Riyadh, chiedono diritti per le donne: arrestate

Nel fine settimana un nuovo giro di vite contro l'attivismo femminile. Mayaa al-Zahrani è stata arrestata per aver difeso sui social Nouf Abdulaziz al-Jerawi, fermata in precedenza. Riyadh, denunciano, vuole “sopprimere tutti gli attivisti e quanti li sostengono”. Proibiti i contatti con gli avvocati e le famiglie.


Riyadh (AsiaNews/Agenzie) - Negli ultimi giorni le autorità saudite hanno arrestato altre due attiviste per i diritti delle donne, nel contesto di una campagna di repressione che contrasta con le recenti aperture governative, fra cui il via libera anche alla guida. A riferirlo è il gruppo Alqst, con base nel Regno Unito e specializzato nelle notizie che riguardano il regno wahhabita, secondo il quale Mayaa al-Zahrani e Nouf Abdelaziz al-Jerawi si trovano in stato di fermo.

Mayaa al-Zahrani è stata arrestata ieri per aver pubblicato un post sui social network a sostegno di Nouf Abdulaziz al-Jerawi, una collega attivista arrestata in precedenza, durante un raid delle forze di sicurezza nella sua abitazione. Quest’ultima aveva promosso campagne a favore delle donne oppresse, mettendole in contatto con avvocati e associazioni pro diritti umani. 

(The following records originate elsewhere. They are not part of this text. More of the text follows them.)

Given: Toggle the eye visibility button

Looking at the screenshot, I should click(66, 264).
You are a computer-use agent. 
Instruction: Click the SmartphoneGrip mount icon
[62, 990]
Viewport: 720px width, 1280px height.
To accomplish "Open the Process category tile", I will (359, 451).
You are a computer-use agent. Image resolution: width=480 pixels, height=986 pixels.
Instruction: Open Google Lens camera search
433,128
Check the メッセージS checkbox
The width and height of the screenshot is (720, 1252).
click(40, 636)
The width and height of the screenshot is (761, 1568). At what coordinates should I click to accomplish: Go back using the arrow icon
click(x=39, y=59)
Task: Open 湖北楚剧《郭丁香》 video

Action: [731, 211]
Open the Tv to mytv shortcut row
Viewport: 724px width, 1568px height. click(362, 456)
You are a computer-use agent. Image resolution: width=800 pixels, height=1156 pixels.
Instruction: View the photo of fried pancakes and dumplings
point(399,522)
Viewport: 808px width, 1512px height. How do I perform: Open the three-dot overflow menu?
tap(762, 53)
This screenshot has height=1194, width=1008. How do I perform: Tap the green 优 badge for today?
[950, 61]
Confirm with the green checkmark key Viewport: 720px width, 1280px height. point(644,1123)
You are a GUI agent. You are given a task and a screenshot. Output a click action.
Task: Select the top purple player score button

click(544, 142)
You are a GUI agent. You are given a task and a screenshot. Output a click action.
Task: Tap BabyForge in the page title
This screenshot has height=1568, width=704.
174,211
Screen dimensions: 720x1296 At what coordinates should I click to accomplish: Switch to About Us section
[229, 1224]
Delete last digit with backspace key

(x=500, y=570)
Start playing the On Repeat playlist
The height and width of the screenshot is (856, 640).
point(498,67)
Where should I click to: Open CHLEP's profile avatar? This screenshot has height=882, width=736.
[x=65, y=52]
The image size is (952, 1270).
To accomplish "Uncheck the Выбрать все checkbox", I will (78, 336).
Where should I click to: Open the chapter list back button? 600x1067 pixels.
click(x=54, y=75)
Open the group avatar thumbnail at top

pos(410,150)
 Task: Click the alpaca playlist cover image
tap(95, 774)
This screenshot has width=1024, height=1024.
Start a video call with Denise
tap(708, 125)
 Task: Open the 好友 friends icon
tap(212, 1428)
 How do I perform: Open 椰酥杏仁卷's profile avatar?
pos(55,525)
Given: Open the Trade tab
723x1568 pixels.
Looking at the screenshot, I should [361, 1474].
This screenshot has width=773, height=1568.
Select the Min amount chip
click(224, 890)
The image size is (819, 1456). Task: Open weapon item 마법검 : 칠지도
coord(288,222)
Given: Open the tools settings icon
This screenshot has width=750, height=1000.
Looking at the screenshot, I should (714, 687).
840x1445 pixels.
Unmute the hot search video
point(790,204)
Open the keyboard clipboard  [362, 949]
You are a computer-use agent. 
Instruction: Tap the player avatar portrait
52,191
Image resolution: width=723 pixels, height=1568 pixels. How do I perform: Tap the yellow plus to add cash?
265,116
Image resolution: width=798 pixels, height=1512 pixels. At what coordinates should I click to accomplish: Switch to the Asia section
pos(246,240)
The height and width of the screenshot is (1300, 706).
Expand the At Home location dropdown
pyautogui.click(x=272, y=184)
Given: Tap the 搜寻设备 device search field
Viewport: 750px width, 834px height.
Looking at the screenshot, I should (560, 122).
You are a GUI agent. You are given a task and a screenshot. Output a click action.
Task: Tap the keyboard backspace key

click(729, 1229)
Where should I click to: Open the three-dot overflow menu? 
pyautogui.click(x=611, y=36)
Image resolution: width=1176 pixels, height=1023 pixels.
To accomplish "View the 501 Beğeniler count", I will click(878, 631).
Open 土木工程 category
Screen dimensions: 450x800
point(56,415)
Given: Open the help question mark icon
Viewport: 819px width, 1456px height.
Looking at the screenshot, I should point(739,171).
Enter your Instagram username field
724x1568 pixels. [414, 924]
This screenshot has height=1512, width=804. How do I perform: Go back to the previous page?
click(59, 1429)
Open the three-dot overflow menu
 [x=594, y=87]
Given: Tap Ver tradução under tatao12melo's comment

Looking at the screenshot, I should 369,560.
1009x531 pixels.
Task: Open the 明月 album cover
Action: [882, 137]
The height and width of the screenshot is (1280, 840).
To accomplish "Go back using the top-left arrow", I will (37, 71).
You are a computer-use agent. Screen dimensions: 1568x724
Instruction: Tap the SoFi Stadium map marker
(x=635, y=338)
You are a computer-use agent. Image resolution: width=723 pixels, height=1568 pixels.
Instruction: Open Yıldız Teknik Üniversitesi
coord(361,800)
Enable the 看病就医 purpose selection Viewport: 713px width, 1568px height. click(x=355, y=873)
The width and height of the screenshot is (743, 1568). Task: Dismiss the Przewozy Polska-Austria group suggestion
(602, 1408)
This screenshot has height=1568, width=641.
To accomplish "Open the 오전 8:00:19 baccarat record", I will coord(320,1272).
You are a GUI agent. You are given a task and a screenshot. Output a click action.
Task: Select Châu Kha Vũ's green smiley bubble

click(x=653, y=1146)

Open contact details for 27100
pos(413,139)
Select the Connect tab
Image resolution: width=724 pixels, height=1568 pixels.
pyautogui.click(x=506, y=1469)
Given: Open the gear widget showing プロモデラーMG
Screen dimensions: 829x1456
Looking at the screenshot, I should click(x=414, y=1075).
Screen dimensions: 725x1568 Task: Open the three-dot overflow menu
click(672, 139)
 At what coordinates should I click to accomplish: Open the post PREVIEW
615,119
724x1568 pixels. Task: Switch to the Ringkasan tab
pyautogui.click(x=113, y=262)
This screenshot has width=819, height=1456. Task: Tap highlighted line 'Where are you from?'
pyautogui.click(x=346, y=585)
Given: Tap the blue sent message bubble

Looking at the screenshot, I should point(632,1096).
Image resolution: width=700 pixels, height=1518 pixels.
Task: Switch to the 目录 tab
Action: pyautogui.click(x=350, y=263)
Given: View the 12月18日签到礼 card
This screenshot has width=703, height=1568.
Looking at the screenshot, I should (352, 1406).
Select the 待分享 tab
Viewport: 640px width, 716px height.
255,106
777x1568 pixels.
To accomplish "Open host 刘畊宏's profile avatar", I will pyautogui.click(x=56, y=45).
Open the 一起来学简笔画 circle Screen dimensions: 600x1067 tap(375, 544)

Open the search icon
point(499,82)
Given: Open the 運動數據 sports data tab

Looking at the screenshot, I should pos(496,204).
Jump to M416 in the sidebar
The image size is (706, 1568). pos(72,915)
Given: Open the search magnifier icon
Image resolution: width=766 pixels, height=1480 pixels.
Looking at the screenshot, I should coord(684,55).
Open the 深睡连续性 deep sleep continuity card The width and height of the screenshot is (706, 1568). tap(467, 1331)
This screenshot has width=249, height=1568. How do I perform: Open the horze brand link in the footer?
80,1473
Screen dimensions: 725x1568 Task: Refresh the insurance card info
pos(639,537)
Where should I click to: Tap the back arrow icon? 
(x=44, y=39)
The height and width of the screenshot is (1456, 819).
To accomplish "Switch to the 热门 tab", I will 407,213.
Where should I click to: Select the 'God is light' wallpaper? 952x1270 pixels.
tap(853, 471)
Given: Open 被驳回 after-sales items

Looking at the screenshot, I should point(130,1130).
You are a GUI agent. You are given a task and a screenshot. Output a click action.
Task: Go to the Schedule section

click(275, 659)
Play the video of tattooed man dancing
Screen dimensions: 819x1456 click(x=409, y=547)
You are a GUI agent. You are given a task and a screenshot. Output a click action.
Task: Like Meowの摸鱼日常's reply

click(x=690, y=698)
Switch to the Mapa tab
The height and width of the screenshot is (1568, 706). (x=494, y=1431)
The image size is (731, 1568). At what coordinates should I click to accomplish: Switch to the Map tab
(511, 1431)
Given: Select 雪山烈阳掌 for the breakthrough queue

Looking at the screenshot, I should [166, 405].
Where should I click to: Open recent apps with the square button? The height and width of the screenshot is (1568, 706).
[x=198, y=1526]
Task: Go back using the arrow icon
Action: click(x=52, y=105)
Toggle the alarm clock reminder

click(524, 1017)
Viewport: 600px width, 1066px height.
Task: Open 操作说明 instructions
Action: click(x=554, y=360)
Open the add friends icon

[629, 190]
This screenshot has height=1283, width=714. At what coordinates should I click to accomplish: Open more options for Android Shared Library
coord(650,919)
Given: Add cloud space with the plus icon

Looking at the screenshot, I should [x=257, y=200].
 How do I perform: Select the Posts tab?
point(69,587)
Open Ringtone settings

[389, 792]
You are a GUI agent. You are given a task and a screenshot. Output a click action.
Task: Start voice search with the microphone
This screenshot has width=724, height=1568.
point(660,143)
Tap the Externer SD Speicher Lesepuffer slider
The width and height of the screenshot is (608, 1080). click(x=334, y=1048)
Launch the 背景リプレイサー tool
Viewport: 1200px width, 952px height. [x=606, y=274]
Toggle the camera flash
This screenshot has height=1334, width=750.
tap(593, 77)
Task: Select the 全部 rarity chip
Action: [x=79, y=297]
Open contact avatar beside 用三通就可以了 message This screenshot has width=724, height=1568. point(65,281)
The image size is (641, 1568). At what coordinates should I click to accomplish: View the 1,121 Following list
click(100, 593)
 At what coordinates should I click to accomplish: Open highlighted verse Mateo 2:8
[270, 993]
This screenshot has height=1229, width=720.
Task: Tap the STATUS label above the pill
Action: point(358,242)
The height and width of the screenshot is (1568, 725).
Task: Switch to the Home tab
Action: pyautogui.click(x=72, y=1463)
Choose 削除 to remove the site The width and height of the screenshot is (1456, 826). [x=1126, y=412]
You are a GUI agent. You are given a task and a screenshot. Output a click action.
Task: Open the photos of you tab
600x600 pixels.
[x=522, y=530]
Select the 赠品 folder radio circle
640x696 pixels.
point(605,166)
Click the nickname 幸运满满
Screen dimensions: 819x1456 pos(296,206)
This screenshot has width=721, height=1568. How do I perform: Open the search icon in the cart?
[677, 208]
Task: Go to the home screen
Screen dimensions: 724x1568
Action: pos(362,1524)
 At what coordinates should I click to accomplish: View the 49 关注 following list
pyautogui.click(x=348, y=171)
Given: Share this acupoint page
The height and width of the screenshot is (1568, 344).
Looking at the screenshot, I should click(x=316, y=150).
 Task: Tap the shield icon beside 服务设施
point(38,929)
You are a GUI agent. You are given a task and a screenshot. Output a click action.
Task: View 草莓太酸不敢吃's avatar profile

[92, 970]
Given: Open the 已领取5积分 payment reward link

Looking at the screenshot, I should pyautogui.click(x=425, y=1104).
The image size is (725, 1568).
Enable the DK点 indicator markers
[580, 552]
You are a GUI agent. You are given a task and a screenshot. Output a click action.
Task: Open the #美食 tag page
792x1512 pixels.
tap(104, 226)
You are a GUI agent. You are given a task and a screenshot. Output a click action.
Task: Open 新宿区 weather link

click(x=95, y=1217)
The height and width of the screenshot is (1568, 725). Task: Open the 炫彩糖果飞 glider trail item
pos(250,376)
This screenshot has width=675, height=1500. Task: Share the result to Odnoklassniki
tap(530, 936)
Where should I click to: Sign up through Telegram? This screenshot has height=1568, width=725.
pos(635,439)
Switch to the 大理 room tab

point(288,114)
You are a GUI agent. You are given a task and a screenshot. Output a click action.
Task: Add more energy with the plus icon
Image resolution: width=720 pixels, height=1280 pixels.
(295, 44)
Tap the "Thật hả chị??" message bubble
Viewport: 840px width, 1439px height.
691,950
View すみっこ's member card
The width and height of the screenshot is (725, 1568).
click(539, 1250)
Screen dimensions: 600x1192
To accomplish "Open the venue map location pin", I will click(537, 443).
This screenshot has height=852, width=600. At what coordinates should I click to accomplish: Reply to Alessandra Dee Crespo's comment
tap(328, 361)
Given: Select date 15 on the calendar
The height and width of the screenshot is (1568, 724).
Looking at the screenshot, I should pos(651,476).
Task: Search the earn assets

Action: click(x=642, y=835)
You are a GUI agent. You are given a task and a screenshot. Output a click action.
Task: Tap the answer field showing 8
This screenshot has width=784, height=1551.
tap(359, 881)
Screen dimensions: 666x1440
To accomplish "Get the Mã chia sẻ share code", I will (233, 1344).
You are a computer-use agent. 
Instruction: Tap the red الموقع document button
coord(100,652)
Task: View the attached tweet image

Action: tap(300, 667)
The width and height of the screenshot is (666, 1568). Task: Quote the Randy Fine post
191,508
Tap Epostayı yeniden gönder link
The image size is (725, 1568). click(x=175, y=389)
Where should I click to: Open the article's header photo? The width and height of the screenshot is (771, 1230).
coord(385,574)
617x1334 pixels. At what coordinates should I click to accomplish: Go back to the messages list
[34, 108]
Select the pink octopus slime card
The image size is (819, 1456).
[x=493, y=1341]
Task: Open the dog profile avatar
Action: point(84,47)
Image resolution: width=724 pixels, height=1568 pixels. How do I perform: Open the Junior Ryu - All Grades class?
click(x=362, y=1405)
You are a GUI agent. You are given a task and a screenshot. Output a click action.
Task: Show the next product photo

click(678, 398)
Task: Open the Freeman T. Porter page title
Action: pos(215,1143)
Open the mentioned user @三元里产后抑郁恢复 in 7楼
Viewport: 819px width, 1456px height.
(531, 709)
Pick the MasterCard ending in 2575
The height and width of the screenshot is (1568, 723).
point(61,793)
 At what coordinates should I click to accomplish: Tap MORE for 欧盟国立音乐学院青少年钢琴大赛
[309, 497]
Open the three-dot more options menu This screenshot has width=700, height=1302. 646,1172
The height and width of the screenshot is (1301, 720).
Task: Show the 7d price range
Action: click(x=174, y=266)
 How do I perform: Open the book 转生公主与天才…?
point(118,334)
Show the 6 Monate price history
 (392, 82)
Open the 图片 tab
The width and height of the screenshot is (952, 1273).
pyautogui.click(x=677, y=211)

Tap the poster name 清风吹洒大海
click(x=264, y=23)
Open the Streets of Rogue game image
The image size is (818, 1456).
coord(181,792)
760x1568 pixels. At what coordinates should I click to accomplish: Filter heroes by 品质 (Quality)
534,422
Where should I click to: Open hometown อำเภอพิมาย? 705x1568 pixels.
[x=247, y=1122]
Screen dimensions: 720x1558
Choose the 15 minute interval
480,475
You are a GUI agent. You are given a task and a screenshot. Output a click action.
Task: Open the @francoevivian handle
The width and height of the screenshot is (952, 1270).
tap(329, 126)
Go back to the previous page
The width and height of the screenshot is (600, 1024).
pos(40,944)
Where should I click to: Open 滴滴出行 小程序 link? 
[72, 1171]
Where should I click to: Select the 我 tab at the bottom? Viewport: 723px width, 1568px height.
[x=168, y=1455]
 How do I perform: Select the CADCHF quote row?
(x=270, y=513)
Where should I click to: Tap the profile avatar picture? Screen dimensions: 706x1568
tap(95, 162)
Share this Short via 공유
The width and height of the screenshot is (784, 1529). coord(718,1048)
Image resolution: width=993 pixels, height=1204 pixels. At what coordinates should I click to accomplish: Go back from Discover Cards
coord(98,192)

In un messaggio diventato virale in rete, la al-Jerawi si chiede perché viene considerata “nemica dello Stato” e una “minaccia” per la sua “sicurezza”. Commentando la notizia degli arresti, gli esponenti di Alqst parlano di “arresti continui di attivisti”. “Riteniamo che le autorità saudite - aggiungono nella nota - siano desiderose di sopprimere tutti gli attivisti e quanti li sostengono”. 

La conferma degli arresti arriva anche dal gruppo pro diritti umani “Prigionieri di coscienza”, che documenta le repressioni contro gli attivisti da parte di Riyadh. “Vogliono silenziare e sbattere dietro le sbarre” affermano “le voci che parlano contro di loro”. Temono “l’impatto che potrebbero avere” queste parole sul resto della società. 

Il mese scorso le autorità hanno annunciato una serie di arresti di attivisti, trattenuti con il sospetto di aver intrattenuto legami con “entità straniere” e di aver offerto aiuto economico a “nemici stranieri”. I media ufficiali sauditi hanno parlato di traditori e di “agenti di ambasciate” estere. 

Nessuno degli attivisti finora fermati ha subito una incriminazione con l’ufficializzazione dei capi di accusa. I detenuti non possono comunicare con l’esterno, né possono parlare con le loro famiglie o gli avvocati. 

“Il governo saudita considera la difesa dei diritti degli oppressi alla stregua di un tradimento” afferma in una nota Yahya Assiri, leader di Alqst. “In realtà, avere a che fare con organizzazioni pro diritti umani, con media indipendenti e trasparenti, con ambasciate e Paesi stranieri per il bene del Paese e dei suoi cittadini è patriottismo”. 

Il regno ultraconservatore saudita, una monarchia assoluta retta da una visione fondamentalista dell’islam sunnita, ha introdotto una serie di riforme negli ultimi mesi, nel contesto del programma “Vision 2030” voluto dal 32enne Mohammad bin Salman (Mbs). Uno degli obbiettivi è favorire l’occupazione femminile, portandola dall’attuale 22% a più del 30% entro il 2030.

Le riforme non riguardano solo il settore dell’occupazione: nel settembre scorso è stata annunciata l’abolizione del divieto a guidare (in vigore da giugno) per le donne e lo stadio della capitale è stato aperto alle rappresentanti del gentil sesso, che hanno potuto assistere alle celebrazioni della festa nazionale e a partite di calcio.

Tuttavia, permangono ancora dure limitazioni e prosegue la pratica di silenziare le voci di quanti chiedono maggiori diritti e libertà all’interno della società.